Being lazy in getting information before making a critical decision wouldn't sit with Dad. If I blamed my lack of diligence on someone else, he'd call bullshit. I'd deserve it, and coming from him it would hurt.
I've gone through a lot of books in this life, still read the paper, and get excited when I see a new explanation for the neural source of consciousness or a picture of deep sea vent lifeforms. Having a closed minded attitude about the world around me would be very disappointing to someone whose opinion means a lot to me.
I often think that being given immunity to one's own hypocrisy might be nice. Celebrating race baiting or gay bashing as successful political wedge issues, vigorously defending wasting money and lives on a futile war with misinformation, replacing civil discourse with talking points, challenging the patriotism of a decorated vet, thinking that passing on great wealth on to a future generation is a greater virtue than paying one's dues, and so many other things happening today strike me as immoral. If I wasn't bothered by them I could feel aligned with the currently high and powerful people in the country.

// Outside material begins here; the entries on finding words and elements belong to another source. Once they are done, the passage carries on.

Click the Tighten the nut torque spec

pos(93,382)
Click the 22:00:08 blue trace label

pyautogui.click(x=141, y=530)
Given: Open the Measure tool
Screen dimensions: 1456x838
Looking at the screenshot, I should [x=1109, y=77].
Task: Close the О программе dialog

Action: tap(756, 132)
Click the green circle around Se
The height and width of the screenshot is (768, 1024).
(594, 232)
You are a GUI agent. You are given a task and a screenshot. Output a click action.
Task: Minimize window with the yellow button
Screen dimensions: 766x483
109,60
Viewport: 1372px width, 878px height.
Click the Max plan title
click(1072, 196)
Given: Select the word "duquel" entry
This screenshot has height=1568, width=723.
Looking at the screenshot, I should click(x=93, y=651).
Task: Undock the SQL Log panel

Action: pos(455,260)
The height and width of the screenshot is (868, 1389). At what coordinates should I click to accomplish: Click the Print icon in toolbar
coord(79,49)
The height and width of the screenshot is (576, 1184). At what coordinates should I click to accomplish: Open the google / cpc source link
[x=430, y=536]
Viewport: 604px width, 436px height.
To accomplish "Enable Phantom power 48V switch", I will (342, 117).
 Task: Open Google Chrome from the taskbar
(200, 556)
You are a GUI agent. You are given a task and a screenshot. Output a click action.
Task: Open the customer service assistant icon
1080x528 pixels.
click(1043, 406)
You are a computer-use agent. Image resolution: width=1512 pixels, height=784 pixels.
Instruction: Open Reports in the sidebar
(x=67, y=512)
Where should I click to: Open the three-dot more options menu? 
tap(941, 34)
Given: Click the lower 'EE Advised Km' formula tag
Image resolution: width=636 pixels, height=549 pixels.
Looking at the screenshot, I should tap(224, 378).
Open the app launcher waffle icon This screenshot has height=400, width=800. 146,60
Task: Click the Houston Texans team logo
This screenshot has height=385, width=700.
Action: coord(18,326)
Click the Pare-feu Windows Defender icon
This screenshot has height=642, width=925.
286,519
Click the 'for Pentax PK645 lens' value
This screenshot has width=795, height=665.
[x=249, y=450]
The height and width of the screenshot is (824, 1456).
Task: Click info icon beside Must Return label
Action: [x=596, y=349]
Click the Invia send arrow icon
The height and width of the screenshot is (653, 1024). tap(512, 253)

An awful lot of wealth and power has been acquired by people whose behavior contradicts the values my father showed me. There's some temptation to wonder if their apparent success is worth compromising beliefs I hold so dear.
The Bushies have demonstrate a twisted way to power. There are quite a few people in this country who seem willing to follow them and gain whatever is found along that path, convinced of their righteousness and willing to sacrifice other to their goals.
Even I had money and influence to show for it, my father would never approve of me turning my back on his efforts to make sure I turned out okay.
In the battle for doing what's right, I'll follow a different light toward on a more honest, if less lucrative journey. I want to be worthy of a life's work done by my father.